Chromatographic Method Validation for Simultaneous Determination of Bergenin and Alpha‐Lipoic Acid in Skin Penetration Studies
Samuel Dutra‐Portes, Clara S. Alves, Breno N. Matos, Tais Gratieri, Marcilio Cunha‐Filho, Emerson S. Lima, Guilherme M. GelfusoABSTRACT
This study validates a selective, robust high‐performance liquid chromatography (HPLC) method for the simultaneous determination of bergenin (BER) and alpha‐lipoic acid (ALA) in skin permeation studies. Separation used a Discovery C 18 column (250 × 4.6 mm, 5 μm) and a mobile phase of acetonitrile and aqueous phosphoric acid (pH 3.0). A multistep gradient (10%–30% acetonitrile from 0–2 min; 30%–40% from 2–6 min; and 40%–60% from 6–9 min) at 1.0 mL/min enabled a 20‐min run time with UV detection at 210 nm. Following ICH M10 bioanalytical guidelines, the method showed linearity ( r > 0.999) from 0.5 to 15 μg/mL for both analytes. Limits of detection were 0.120 and 0.083 μg/mL, and limits of quantification were 0.363 and 0.250 μg/mL for BER and ALA, respectively.

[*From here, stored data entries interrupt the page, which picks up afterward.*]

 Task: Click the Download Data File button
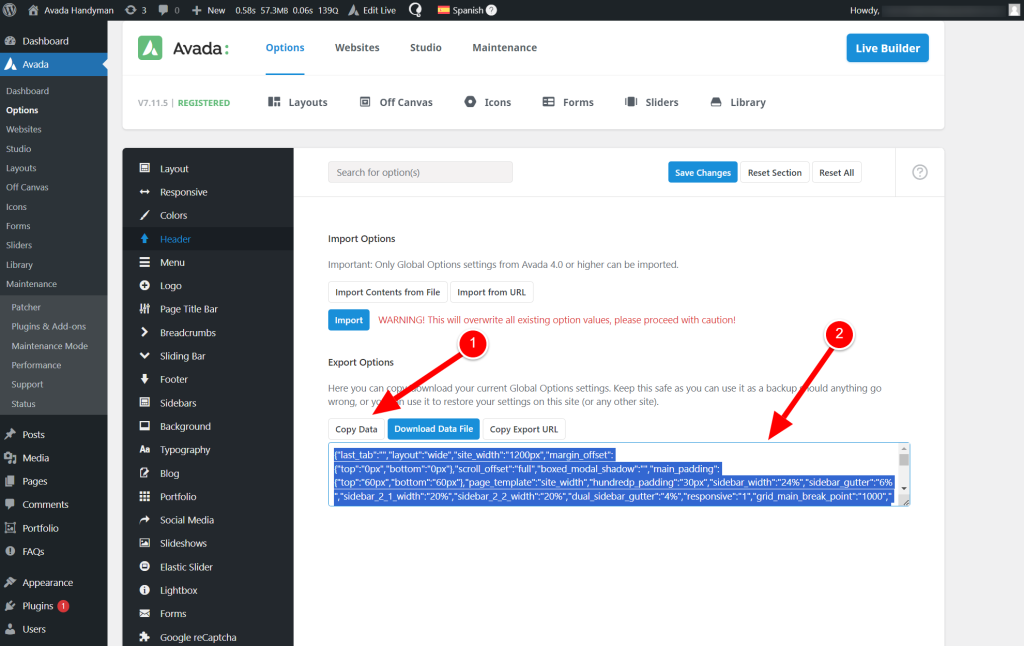coord(434,429)
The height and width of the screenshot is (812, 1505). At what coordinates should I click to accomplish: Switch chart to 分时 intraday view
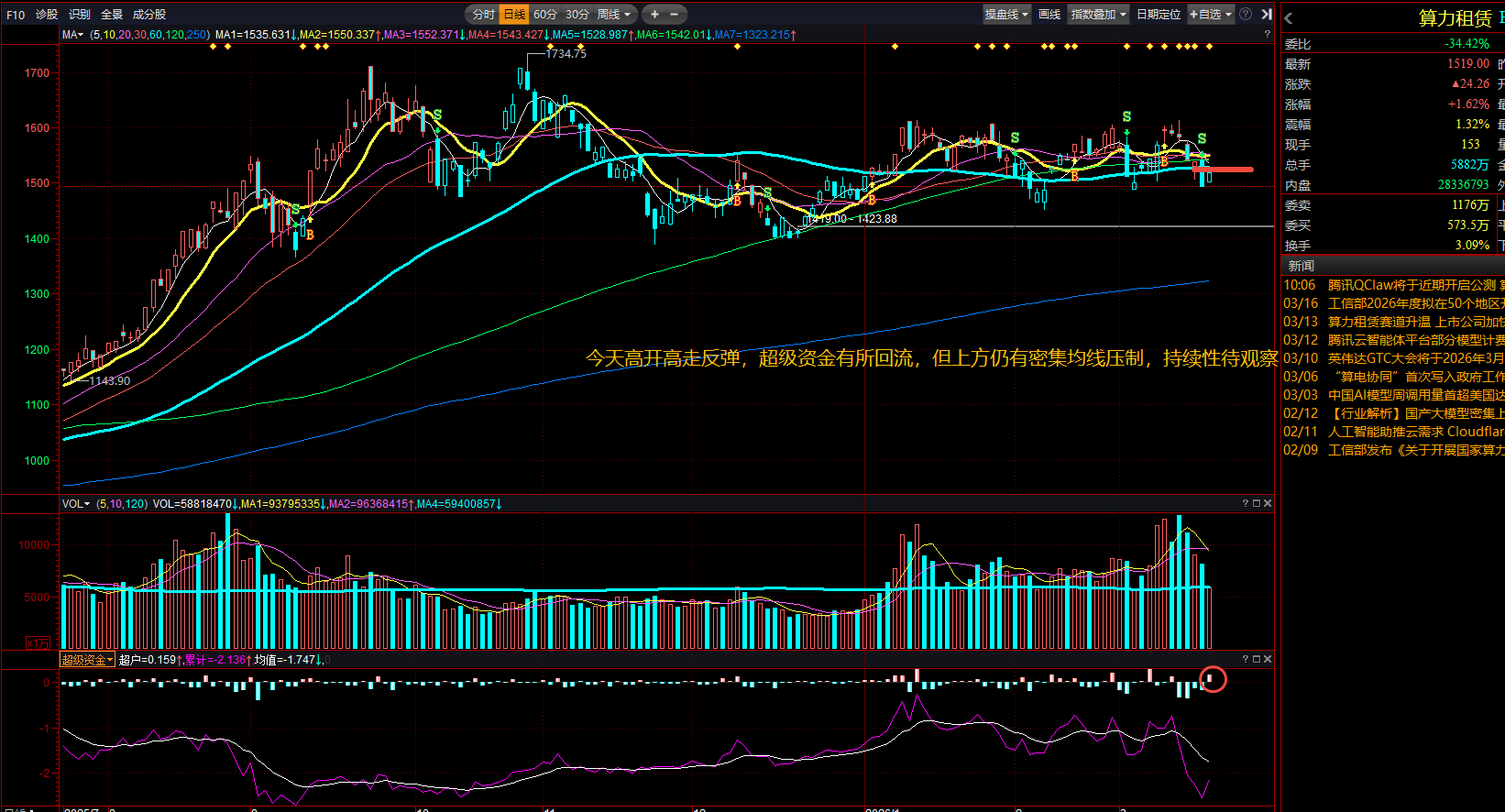[x=483, y=15]
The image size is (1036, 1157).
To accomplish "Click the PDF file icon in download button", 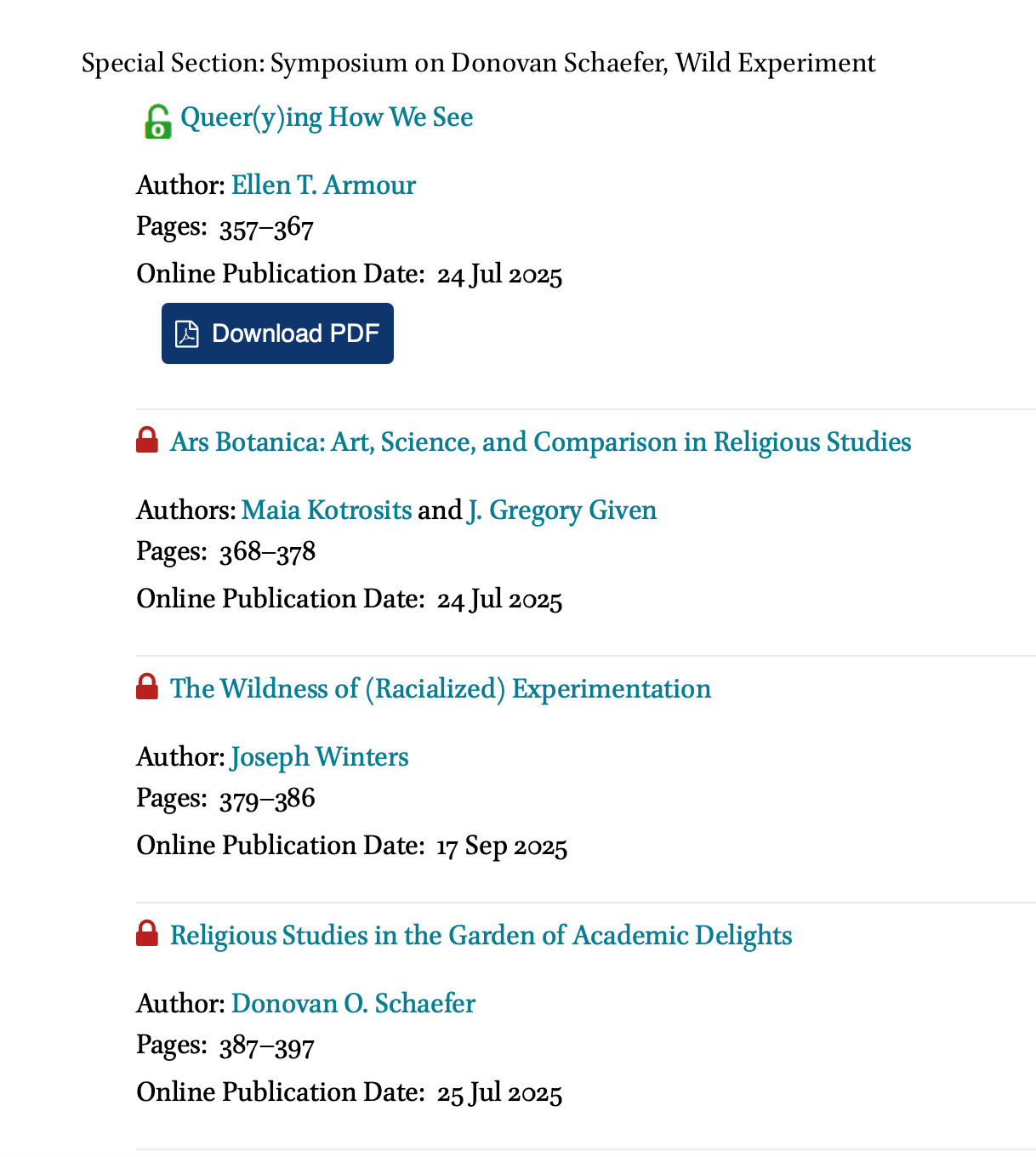I will click(187, 333).
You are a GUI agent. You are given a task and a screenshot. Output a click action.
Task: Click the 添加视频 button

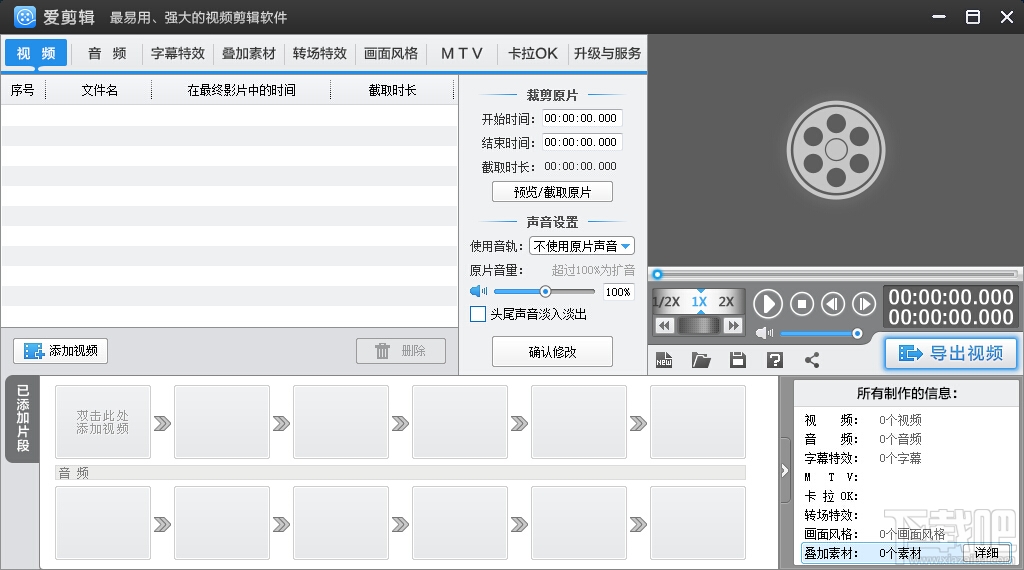coord(61,351)
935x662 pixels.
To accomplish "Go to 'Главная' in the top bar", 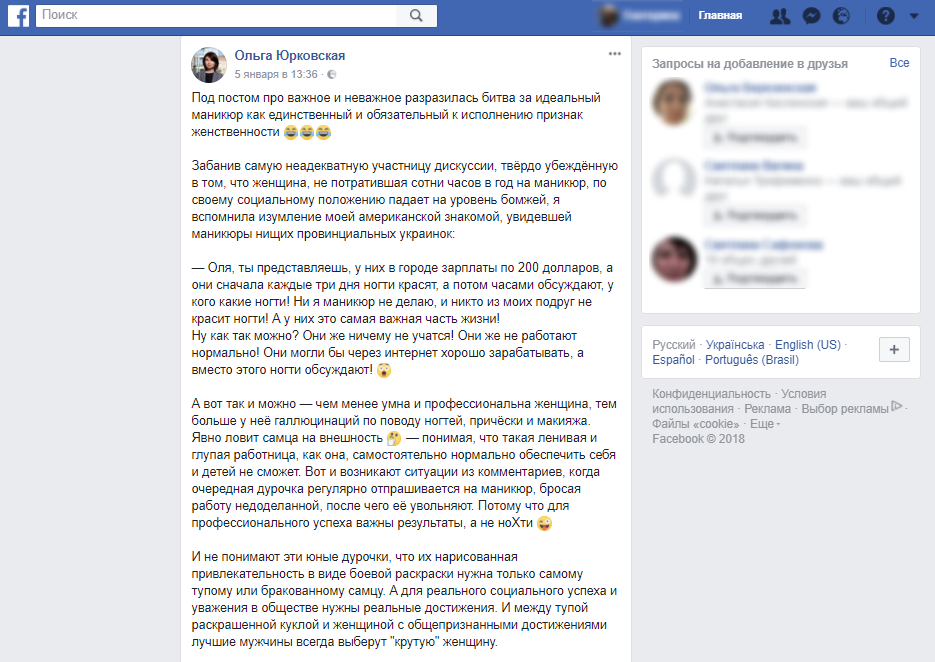I will click(x=720, y=16).
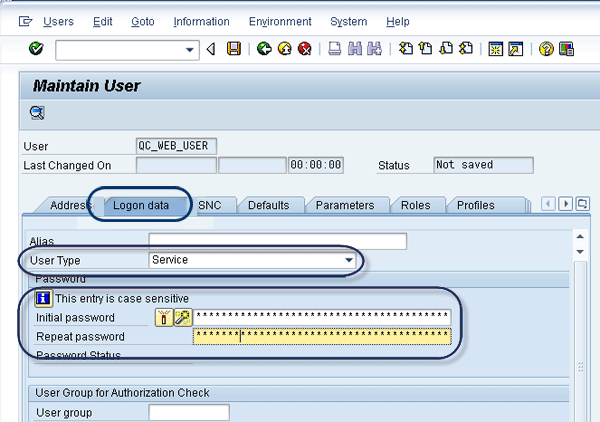Open the Environment menu
The height and width of the screenshot is (422, 600).
click(x=279, y=21)
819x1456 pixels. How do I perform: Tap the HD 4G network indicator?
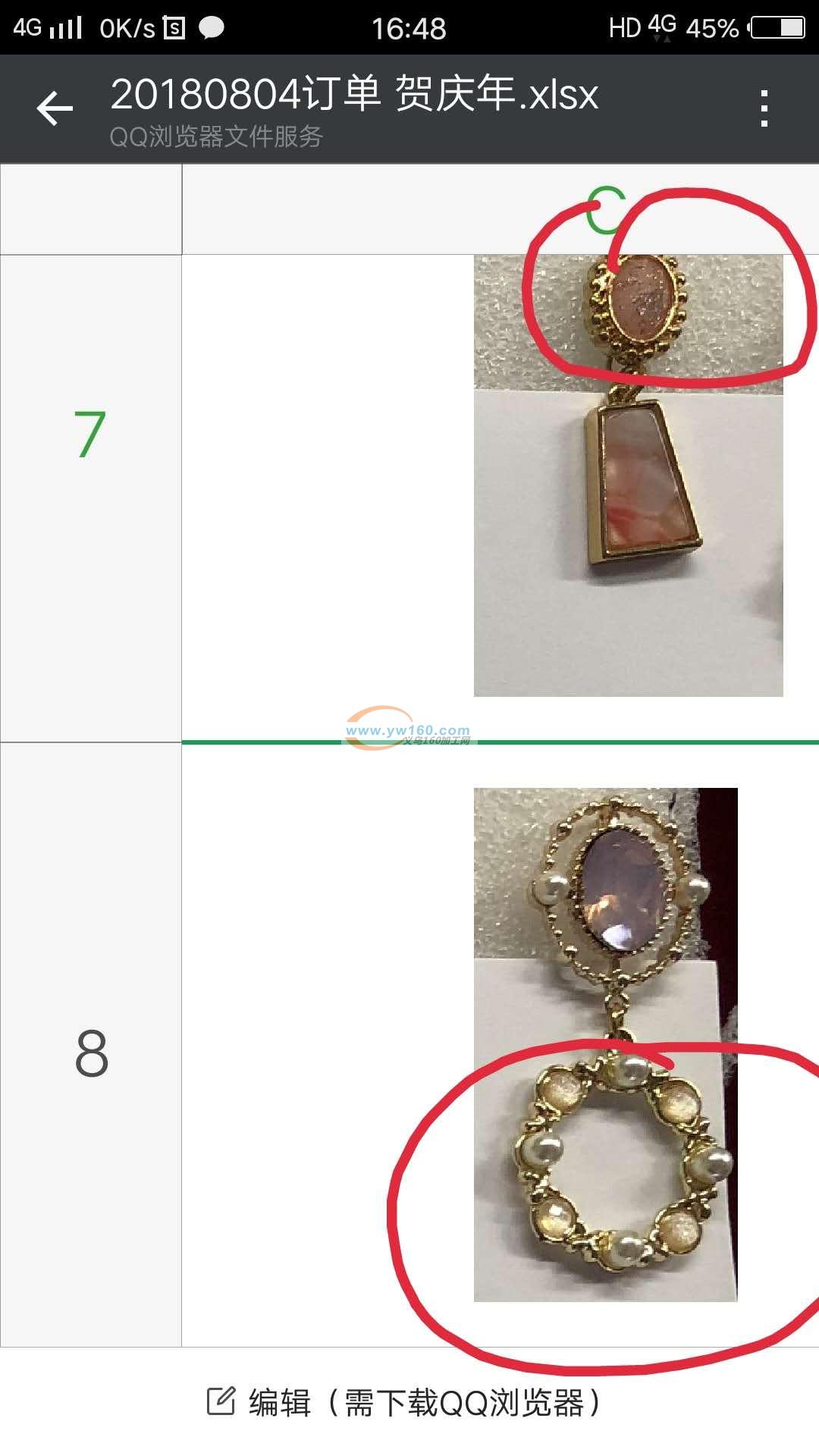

Precision and accuracy were satisfactory, with a relative standard deviation (RSD) < 3.5%, while recoveries ranged between 80.8% and 96.2% (RSD < 10.0%) from porcine stratum corneum and viable skin. The method proved robust against variations in temperature, flow rate, and column batch, without endogenous skin interference. In conclusion, this validated method is a reliable tool for supporting the development of topical formulations containing the association of BER and ALA.